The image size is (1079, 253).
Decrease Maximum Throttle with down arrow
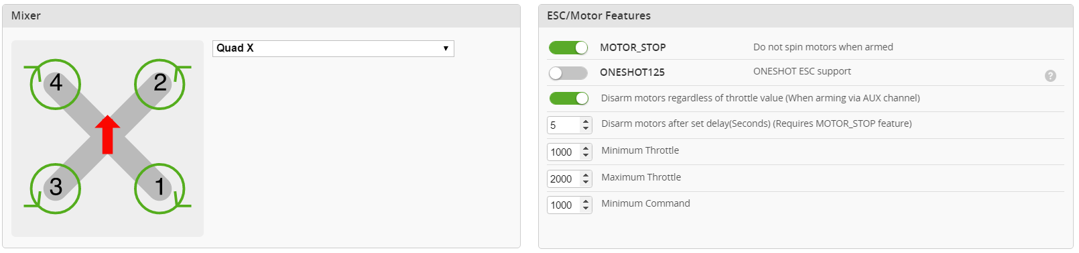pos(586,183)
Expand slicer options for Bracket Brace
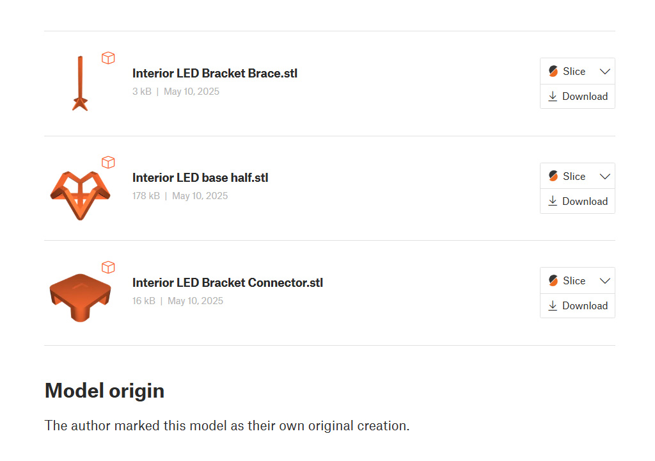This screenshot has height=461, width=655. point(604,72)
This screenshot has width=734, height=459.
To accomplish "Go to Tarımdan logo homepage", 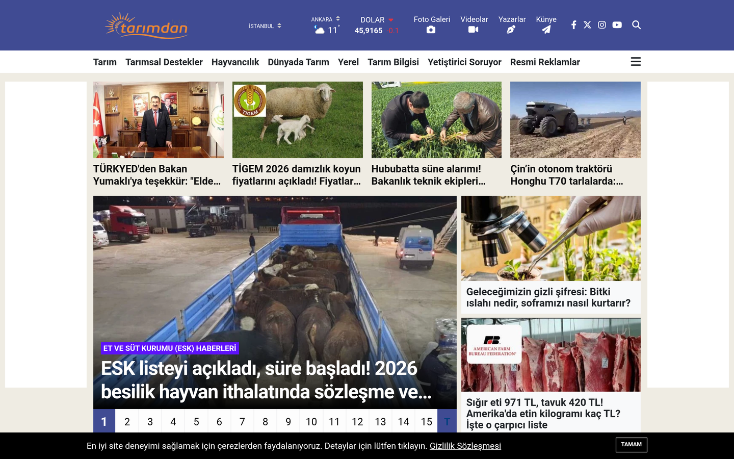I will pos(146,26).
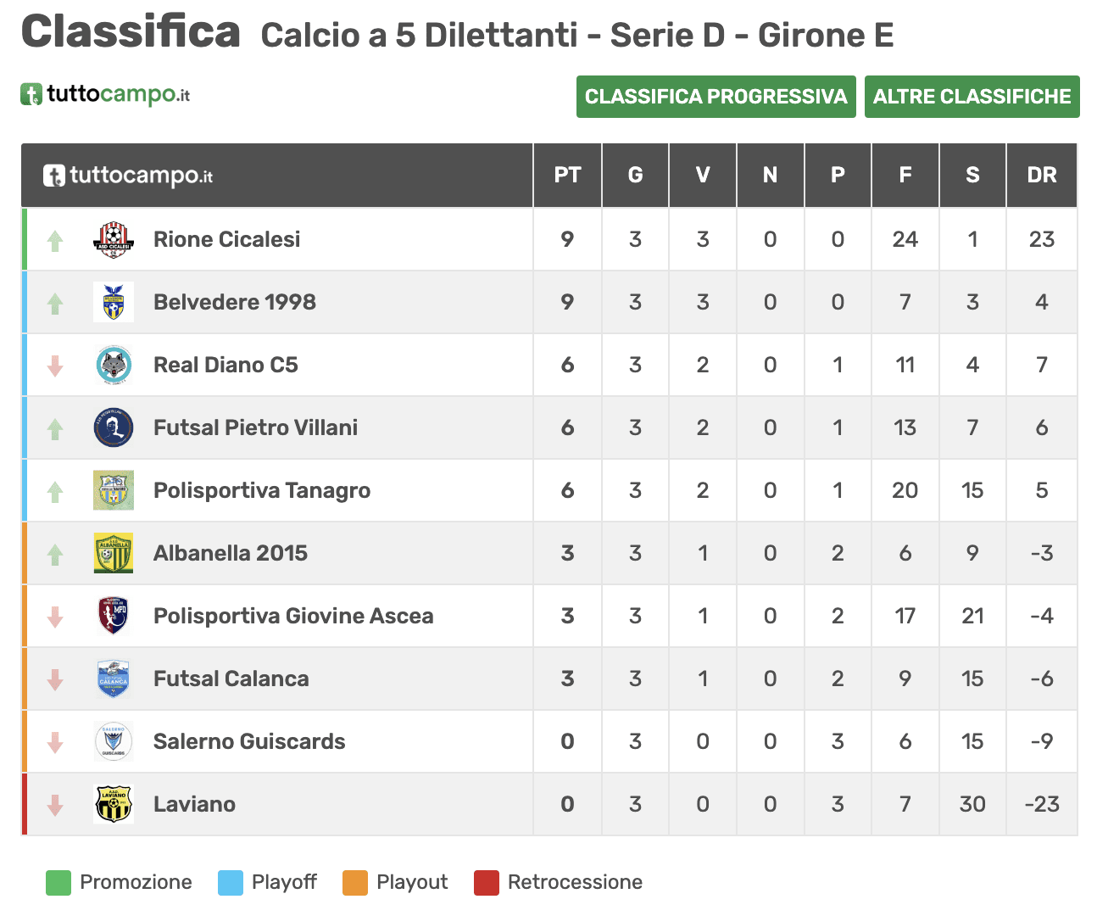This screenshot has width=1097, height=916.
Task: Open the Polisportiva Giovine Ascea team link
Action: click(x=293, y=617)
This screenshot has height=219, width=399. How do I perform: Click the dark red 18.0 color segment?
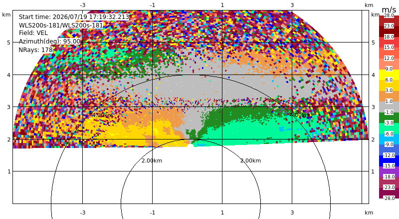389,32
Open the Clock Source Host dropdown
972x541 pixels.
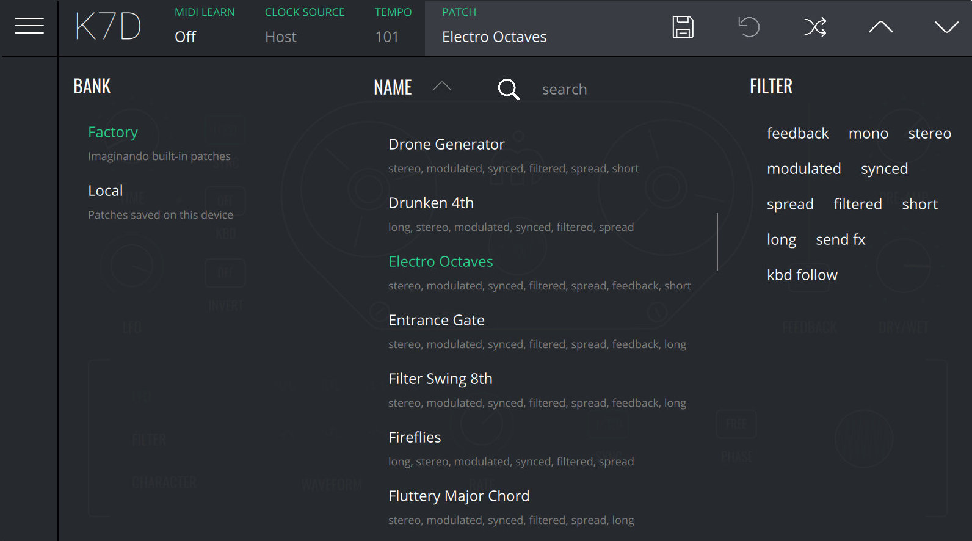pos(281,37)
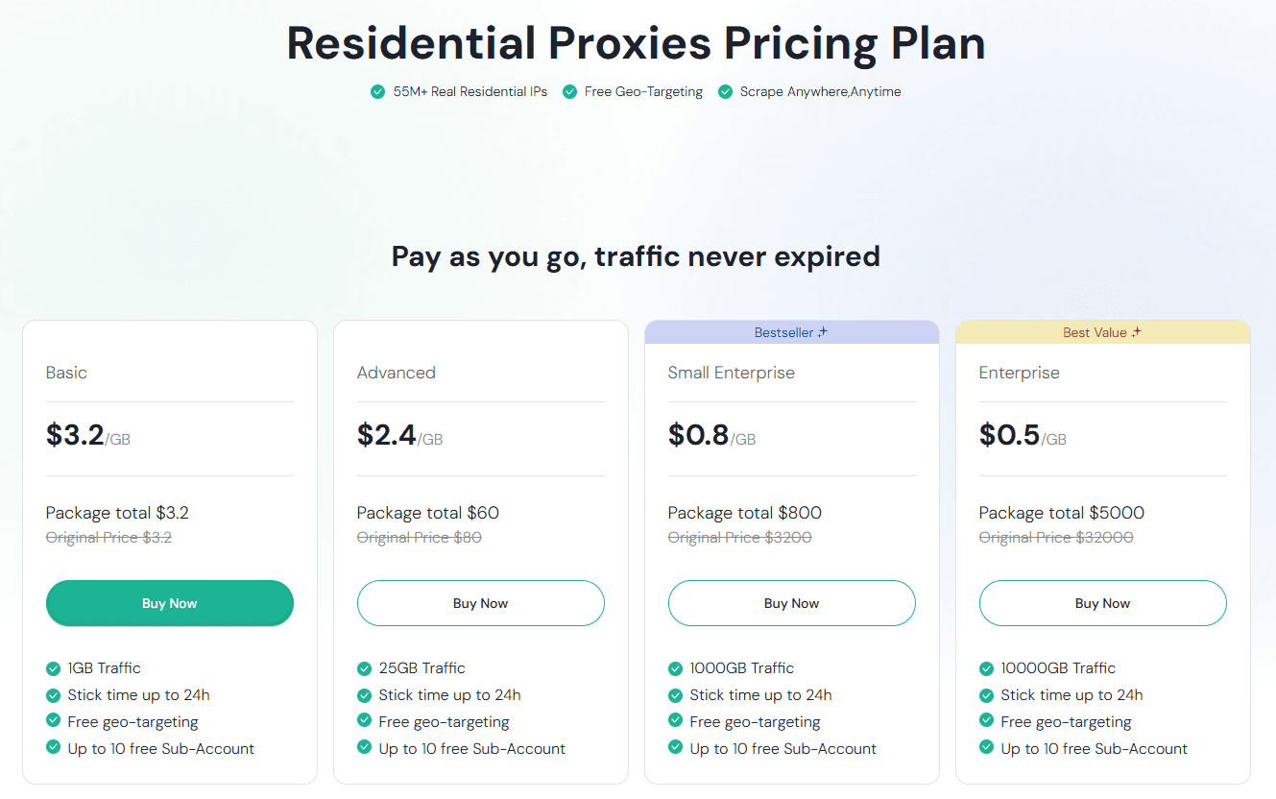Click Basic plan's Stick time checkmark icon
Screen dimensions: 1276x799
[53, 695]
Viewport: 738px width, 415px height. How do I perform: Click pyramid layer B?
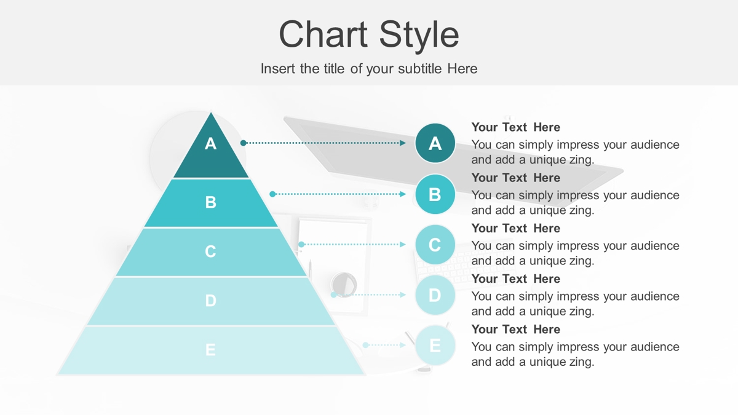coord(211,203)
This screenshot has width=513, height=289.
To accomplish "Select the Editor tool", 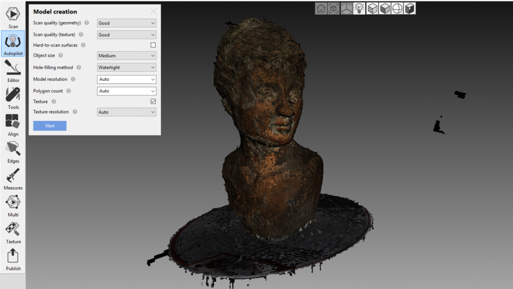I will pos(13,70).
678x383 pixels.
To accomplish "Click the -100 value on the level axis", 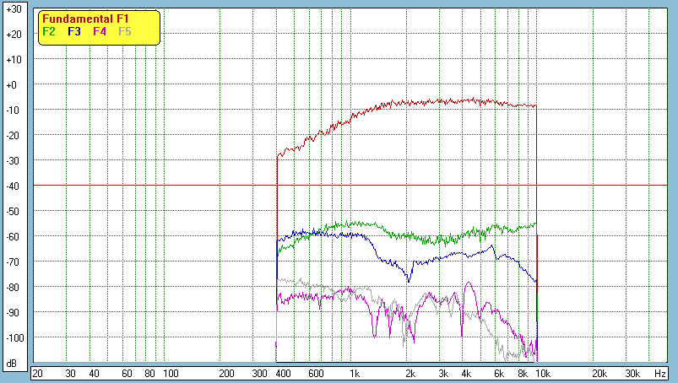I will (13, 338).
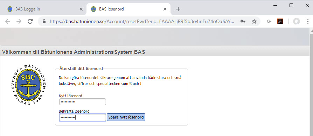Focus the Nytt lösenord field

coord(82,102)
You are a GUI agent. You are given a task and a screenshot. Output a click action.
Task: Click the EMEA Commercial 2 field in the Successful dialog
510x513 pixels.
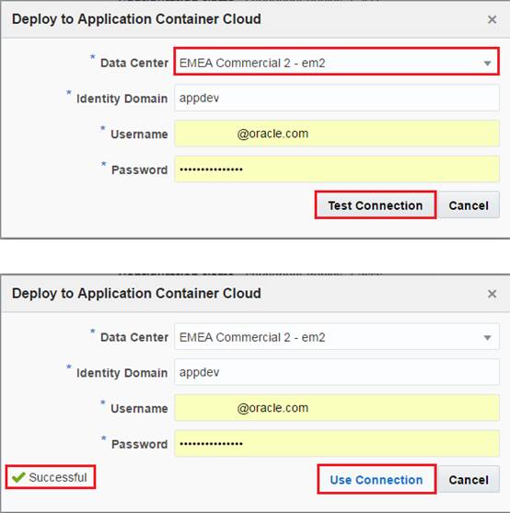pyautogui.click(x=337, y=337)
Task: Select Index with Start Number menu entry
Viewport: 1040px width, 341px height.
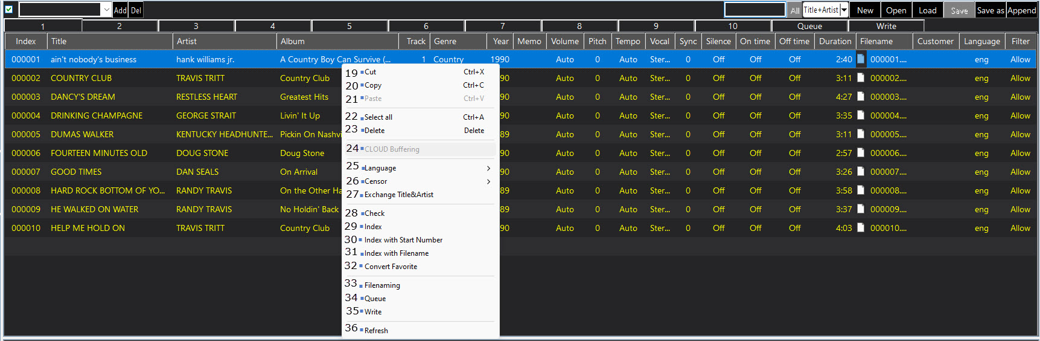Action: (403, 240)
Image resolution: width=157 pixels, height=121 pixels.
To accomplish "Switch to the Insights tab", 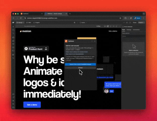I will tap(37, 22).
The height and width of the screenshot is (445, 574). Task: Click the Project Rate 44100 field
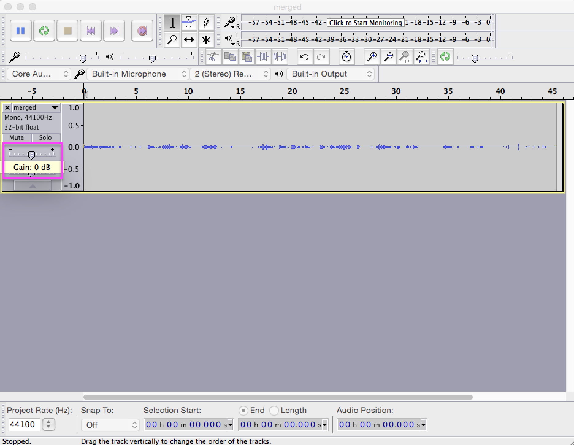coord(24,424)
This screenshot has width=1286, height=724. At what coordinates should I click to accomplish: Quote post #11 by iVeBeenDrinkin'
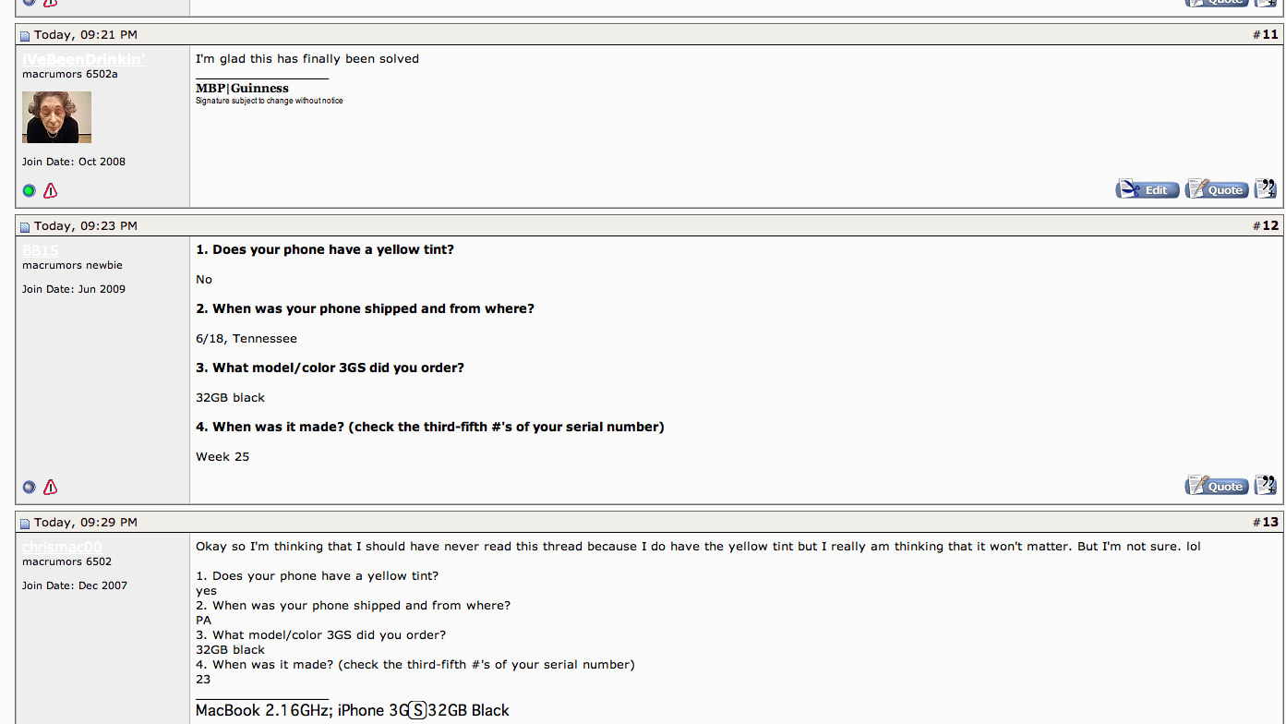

• WHAT TO PRODUCE:
Carry over the lines from the one containing "The height and" through the last line above, requests included, adding 56 to every coordinate in the answers. Leave the pictures out.

• RIGHT ANSWER:
The height and width of the screenshot is (445, 574). Task: Click the Project Rate 44100 field
coord(80,480)
This screenshot has width=1286, height=724. At what coordinates should I click to accomplish: Quote post #11 by iVeBeenDrinkin'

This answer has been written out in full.